Alice paul

Alice Paul

  • Alice Paul was born

    Alice Paul was born
    Alice was the oldest of her and her sibling and spent life on the “home farm” which influence her work as an adult. She was raised with a high focus on her religion as a Hicksite Quakers, Alice’s parents raised her with a belief in gender equality, and the need to work for the betterment of society.
  • Alice moved to England

    Alice moved to England
    Alice moved to England to further her education in Social work but this is where she gained her passion for working within the Women's equality movement. During her time in England she worked along side women leaders such as Christabel Pankhurst, she was imprisoned, and endured forced feedings while incarcerated because of hunger strikes she would partake in.
  • Returned to the United States and joined the NAWSA

    Returned to the United States and joined the NAWSA
    Alice began attending school at the University of Pennsylvania after arriving to the U.S, she then got involved with the National American Women’s Suffrage Association (NAWSA). She was quickly appointed as head of the Congressional Committee in charge of working for a federal suffrage amendment, a secondary goal to the NAWSA leadership.
  • Womens suffrage march of 1913

    Womens suffrage march of 1913
    With little funding Alice Paul and co-activist Lucy Burns organized an event to gain national attention;a massive parade by led by women that would interrupt the presidential inauguration of Woodrow Wilson’s . The scene turned ugly when male onlookers attacked the suffragists; first with verbal insults and then with physical violence. The following day, Alice’s group of suffragists made headlines and suffrage became a popular topic of discussion among politicians and the general public alike.
  • Formation of National Woman's Party (Silent sentinels)
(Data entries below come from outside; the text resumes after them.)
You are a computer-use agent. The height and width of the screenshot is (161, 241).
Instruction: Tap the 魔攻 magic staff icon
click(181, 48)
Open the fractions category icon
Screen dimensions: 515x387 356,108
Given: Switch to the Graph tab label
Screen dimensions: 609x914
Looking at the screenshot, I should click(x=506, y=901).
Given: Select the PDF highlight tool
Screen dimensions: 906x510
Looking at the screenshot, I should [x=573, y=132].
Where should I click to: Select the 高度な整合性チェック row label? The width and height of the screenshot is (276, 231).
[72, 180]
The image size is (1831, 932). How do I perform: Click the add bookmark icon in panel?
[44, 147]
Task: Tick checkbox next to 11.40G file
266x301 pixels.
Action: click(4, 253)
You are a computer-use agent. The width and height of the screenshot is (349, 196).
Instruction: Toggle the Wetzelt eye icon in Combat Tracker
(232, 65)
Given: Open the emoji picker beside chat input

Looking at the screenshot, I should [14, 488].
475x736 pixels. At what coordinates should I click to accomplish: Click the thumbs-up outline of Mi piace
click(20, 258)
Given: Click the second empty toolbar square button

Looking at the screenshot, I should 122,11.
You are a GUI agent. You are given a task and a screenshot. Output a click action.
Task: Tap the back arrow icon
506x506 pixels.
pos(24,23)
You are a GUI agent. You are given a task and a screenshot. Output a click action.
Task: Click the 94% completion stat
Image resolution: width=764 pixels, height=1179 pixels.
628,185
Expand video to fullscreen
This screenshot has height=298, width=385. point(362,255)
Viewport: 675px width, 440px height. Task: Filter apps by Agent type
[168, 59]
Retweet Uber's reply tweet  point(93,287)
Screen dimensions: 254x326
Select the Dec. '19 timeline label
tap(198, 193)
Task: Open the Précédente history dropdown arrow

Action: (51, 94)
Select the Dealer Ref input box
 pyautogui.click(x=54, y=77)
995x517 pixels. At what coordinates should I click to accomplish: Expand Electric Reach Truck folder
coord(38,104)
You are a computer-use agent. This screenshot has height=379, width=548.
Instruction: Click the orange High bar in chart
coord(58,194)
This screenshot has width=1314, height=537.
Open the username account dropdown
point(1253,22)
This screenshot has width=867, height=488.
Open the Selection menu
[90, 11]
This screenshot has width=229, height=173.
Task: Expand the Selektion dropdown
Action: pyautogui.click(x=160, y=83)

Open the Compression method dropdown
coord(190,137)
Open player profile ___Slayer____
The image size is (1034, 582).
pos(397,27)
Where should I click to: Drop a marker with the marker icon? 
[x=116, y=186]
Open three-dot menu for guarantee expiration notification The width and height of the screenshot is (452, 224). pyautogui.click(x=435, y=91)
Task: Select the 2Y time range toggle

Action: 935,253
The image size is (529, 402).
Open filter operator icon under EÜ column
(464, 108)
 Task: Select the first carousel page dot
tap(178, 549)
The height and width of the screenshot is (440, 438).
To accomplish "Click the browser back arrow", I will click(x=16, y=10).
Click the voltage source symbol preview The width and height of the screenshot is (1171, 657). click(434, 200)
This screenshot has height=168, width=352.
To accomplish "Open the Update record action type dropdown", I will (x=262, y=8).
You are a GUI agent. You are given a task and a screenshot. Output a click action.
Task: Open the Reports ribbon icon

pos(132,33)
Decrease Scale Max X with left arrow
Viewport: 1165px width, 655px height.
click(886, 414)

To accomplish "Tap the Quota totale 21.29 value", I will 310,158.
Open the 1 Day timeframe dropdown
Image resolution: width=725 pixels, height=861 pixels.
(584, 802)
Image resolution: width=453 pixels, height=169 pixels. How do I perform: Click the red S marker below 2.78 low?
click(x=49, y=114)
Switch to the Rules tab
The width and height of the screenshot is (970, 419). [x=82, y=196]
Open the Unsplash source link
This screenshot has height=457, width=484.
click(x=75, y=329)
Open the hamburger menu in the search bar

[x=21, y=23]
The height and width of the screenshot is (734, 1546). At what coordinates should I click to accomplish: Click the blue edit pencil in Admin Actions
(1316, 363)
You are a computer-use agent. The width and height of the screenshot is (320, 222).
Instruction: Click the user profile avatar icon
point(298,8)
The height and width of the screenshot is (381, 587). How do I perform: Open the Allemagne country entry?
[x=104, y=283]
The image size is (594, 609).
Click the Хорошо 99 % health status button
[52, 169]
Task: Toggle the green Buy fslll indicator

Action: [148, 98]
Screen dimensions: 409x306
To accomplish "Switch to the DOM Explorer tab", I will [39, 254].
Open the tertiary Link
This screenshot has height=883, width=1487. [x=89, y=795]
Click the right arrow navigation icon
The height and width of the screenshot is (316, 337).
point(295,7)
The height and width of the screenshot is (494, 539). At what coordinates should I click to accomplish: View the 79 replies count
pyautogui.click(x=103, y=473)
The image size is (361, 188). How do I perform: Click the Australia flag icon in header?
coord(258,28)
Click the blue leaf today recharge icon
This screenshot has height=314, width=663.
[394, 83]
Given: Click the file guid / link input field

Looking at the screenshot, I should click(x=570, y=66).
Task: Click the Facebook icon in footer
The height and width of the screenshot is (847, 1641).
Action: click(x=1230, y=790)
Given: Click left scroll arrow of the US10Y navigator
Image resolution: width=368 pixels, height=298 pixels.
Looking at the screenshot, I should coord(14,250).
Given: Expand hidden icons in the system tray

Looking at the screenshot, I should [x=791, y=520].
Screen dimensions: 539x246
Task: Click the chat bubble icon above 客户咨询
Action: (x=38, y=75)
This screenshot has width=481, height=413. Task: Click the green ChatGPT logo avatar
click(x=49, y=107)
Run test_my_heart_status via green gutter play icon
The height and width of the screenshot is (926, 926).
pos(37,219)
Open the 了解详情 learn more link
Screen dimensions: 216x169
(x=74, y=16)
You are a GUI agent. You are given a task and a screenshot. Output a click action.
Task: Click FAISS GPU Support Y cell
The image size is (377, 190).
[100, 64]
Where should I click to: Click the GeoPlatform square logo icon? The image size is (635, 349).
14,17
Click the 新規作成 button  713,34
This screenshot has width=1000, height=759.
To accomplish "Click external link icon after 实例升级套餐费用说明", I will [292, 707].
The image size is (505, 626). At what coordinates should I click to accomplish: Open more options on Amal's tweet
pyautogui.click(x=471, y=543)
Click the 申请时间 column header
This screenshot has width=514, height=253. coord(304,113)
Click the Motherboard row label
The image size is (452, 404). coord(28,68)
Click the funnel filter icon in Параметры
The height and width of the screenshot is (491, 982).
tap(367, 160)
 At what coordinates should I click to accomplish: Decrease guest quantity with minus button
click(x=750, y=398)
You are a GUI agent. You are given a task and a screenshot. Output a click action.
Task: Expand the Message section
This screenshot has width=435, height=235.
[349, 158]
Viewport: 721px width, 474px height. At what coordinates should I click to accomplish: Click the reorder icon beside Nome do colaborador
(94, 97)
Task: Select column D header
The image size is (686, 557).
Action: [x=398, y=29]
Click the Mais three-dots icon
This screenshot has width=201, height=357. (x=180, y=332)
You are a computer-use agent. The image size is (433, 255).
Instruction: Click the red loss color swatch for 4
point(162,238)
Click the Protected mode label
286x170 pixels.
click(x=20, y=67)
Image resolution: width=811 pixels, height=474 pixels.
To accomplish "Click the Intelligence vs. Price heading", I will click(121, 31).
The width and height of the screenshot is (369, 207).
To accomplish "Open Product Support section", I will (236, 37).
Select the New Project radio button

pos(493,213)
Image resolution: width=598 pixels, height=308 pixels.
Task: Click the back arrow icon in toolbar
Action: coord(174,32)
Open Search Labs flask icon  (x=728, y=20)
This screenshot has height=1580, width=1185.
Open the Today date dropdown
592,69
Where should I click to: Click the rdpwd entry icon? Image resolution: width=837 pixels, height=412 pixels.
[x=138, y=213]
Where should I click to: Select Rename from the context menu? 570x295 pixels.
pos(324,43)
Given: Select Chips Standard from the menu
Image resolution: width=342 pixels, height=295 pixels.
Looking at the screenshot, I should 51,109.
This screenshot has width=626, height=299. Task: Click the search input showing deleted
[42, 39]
    Formation of National Woman's Party (Silent sentinels)
    When discussing strategies with the president of NAWSA, Alice came to realize that her goals of activism were very different since she no longer wanted to focus on ending suffrage at the state level but at a National level. Alice & her close colleagues left the NAWSA and created the National Woman's Party which focused on change at a federal level putting blame specifically on Woodrow Wilson & the democratic party for the lack of change in regards to women's rights.
  • Occoquan Workhouse Imprisonment controversy

    Occoquan Workhouse Imprisonment controversy
    When the U.S got involved many believed that the protesting would stop but as it continued and becoming more extreme women protesters were then incarcerated. News got out that prison conditions for the imprisoned women were extremely handouts and hunger strikes were happening; the press, politicians, and the public began demanding the women’s release. Sympathy for the prisoners brought many to support the cause.
  • 19th Amendment was ratified

    19th Amendment was ratified
    Tennessee ratified the 19th Amendment. Six days later, Secretary of State Colby certified the ratification, and American women gained the right to vote after a seventy-two year battle. August 26th is now celebrated as Women’s Equality Day in the United States.
  • Introduction of Equal Rights Amendment

    Introduction of Equal Rights Amendment
    In 1923, at the Seneca Falls Convention, Paul announced that she would be working for a new constitutional amendment, this amendment called for absolute equality stating, “Men and women shall have equal rights throughout the United States and every place subject to its jurisdiction." In 1943, the ERA was rewritten and dubbed the “Alice Paul Amendment.” The amendment read, “Equality of rights under the law shall not be denied or abridged by the United States or by any state on account of sex.”
  • World Woman's Party

    World Woman's Party
    She began the World Woman’s Party (WWP), headquartered in Geneva, Switzerland, in 1938. The WWP worked alongside the League of Nations for the inclusion of gender equality into the United Nations Charter and the establishment of the United Nations Commission on the Status of Women.
  • Sexual Discrimination clause added

    Sexual Discrimination clause added
    Alice Paul moved back to the United States in 1941 and regained activism in American women’s issues. She led a group that was successful in adding a sexual discrimination clause to Title VII of the 1964 Civil Rights Act.
  • Equal Rights Amendment Passed

    Equal Rights Amendment Passed
    On March 22, 1972, the Senate passed the Equal Rights Amendment to the United States Constitution, which proposed banning discrimination based on sex.
  • Alice Paul death

    Alice Paul death
    She continued to work out of the National Woman’s party headquarters in Washington, D.C., until failing health forced her to relocate to the Connecticut countryside in 1972. Alice Paul passed from a stroke in Moorestown, New Jersey in 1977.